### Selected extract

The restructuring of the economy away from the manual and industrial sectors, which was a consequence of the rapid decline of manufacturing industry in Britain in the 1990s, also meant the decline of the old, manual working class and the coming of what has been called “postindustrial” or “postmodern” society. Within industry itself, “post-Fordist” (flexible, technologically innovative, and demand-driven) production and new forms of industrial management restructured the labour force in ways that broke up traditional hierarchies and outlooks. Not least among these changes has been the expansion of work, chiefly part-time, for women. There has been a corresponding rise of new, nonmanual employment, primarily in the service sector. In the early phases of these changes, there was much underemployment and unemployment.

The result has been not only the numerical decline of the old working class but the diminishing significance of manual work itself, as well as the growing disappearance of work as a fairly stable, uniform, lifelong experience. The shift in employment and investment from production to consumption industries has paralleled the rise of consumption itself as an arena in which people’s desires and hopes are centred and as the basis of their conceptions of themselves and the social order. However, in the 1990s there was a considerable move back to the workplace as the source of identity and self-value. At the same time, new management practices and ideas developed that were in line with the still generally high level of working hours.

### Short exercise 1
Update the passage on Britain's changing economy, starting at "The restructuring of" and ending at "underemployment and unemployment.", so that "workforce" takes the place of "labour force".
### Short exercise 2
According to the passage on Britain's changing economy, in which sector did most of the new nonmanual employment arise?
Please work from the passage on Britain's changing economy alone.

### Data lines
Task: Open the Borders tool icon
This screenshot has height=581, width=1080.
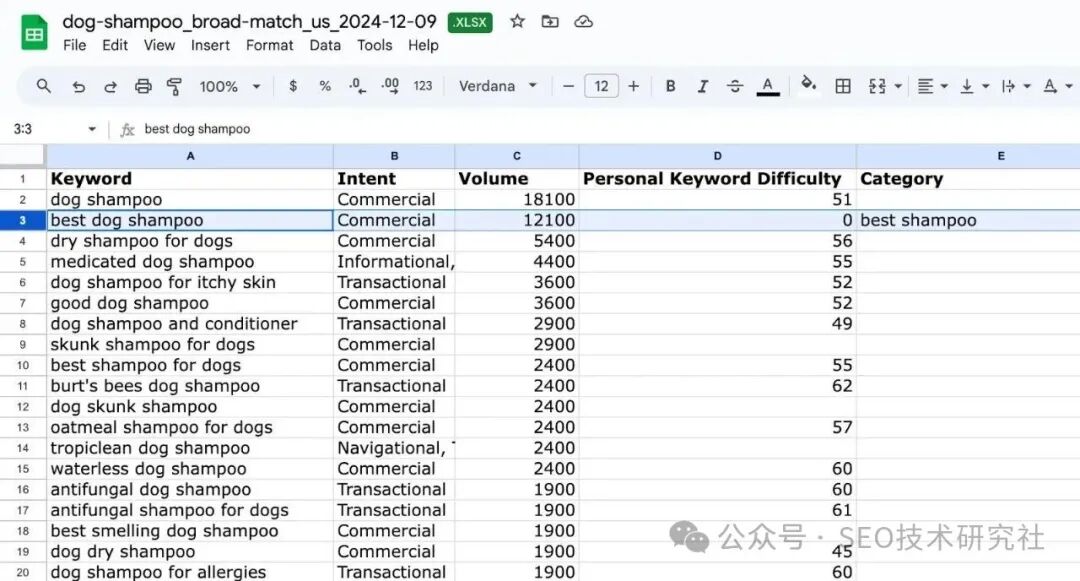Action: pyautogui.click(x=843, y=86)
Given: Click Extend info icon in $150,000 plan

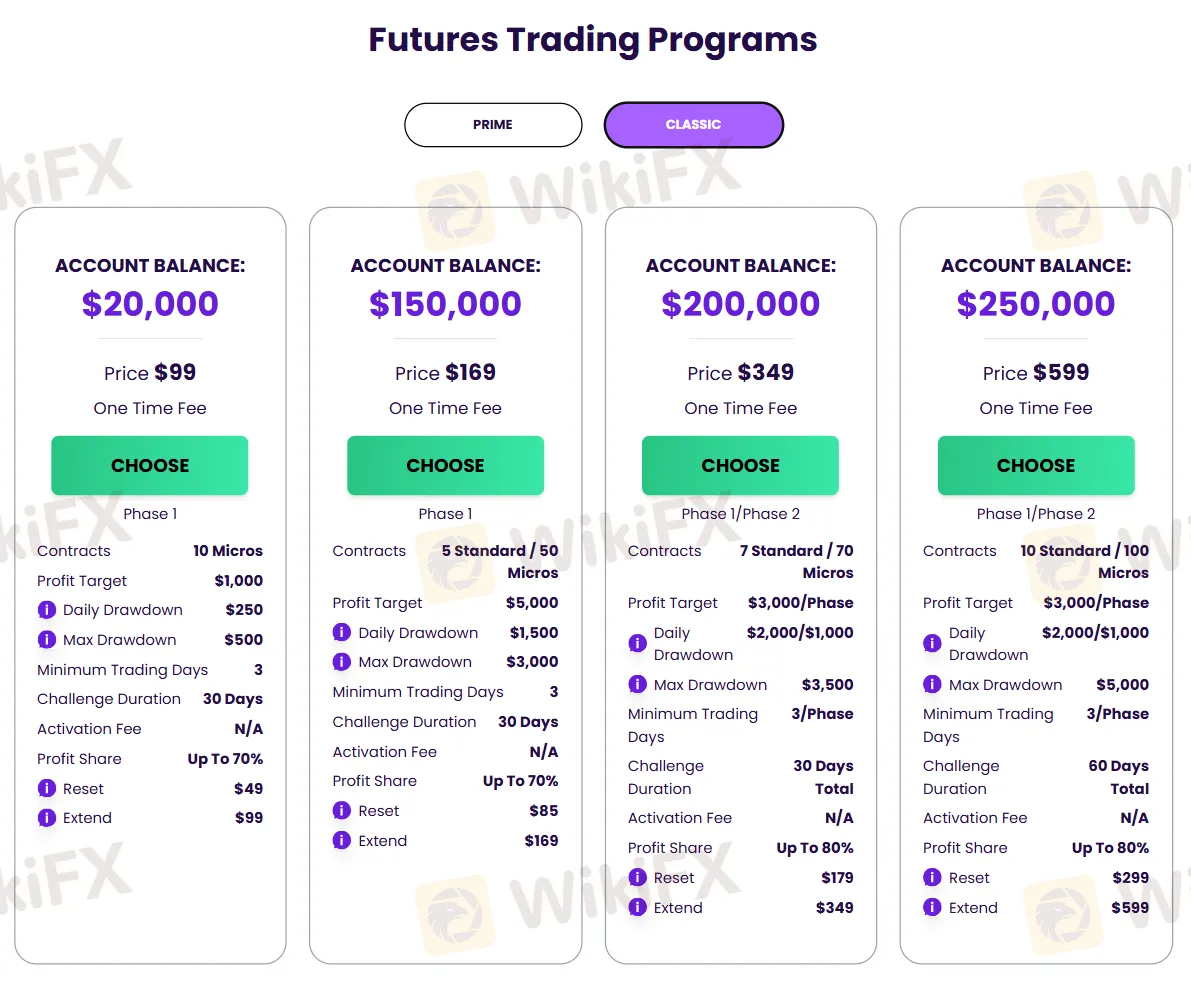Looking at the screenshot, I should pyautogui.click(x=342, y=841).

### Final result 1
The restructuring of the economy away from the manual and industrial sectors, which was a consequence of the rapid decline of manufacturing industry in Britain in the 1990s, also meant the decline of the old, manual working class and the coming of what has been called “postindustrial” or “postmodern” society. Within industry itself, “post-Fordist” (flexible, technologically innovative, and demand-driven) production and new forms of industrial management restructured the workforce in ways that broke up traditional hierarchies and outlooks. Not least among these changes has been the expansion of work, chiefly part-time, for women. There has been a corresponding rise of new, nonmanual employment, primarily in the service sector. In the early phases of these changes, there was much underemployment and unemployment.

### Final result 2
Primarily in the service sector.